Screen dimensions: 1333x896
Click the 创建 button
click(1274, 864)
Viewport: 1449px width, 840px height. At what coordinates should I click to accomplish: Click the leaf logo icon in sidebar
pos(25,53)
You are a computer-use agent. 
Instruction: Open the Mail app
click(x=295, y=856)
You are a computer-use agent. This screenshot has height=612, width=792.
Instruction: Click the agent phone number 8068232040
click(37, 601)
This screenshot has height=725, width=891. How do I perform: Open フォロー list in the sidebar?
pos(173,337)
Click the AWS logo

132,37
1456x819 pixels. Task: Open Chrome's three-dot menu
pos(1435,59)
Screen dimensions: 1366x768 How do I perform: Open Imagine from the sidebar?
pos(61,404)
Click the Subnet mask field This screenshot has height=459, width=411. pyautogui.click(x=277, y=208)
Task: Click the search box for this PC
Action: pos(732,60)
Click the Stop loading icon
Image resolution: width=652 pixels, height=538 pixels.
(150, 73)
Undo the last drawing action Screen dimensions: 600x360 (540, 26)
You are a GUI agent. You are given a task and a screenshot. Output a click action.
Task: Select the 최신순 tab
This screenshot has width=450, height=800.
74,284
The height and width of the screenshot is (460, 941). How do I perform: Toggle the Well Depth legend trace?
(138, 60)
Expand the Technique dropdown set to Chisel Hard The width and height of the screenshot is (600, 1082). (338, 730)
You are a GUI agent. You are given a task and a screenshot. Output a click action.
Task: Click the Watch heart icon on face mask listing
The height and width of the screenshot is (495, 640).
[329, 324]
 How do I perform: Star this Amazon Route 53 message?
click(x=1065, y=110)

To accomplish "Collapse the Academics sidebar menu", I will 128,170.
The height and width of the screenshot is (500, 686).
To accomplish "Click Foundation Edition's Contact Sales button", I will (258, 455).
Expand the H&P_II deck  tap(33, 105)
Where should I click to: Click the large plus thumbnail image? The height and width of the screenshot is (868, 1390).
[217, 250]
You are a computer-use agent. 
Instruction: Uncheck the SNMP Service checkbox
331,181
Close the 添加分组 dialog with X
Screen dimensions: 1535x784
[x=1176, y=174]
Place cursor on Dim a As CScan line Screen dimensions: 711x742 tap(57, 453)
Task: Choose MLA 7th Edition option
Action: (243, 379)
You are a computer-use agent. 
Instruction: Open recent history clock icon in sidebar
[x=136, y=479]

### Work required
Please reproduce, word for word, the part of the records that opens with the line containing "The height and width of the screenshot is (500, 686)." and closes with the line containing "[x=1176, y=174]", both of those lines included.

### Full response
The height and width of the screenshot is (500, 686).
To accomplish "Click Foundation Edition's Contact Sales button", I will (258, 455).
Expand the H&P_II deck  tap(33, 105)
Where should I click to: Click the large plus thumbnail image? The height and width of the screenshot is (868, 1390).
[217, 250]
You are a computer-use agent. 
Instruction: Uncheck the SNMP Service checkbox
331,181
Close the 添加分组 dialog with X
Screen dimensions: 1535x784
[x=1176, y=174]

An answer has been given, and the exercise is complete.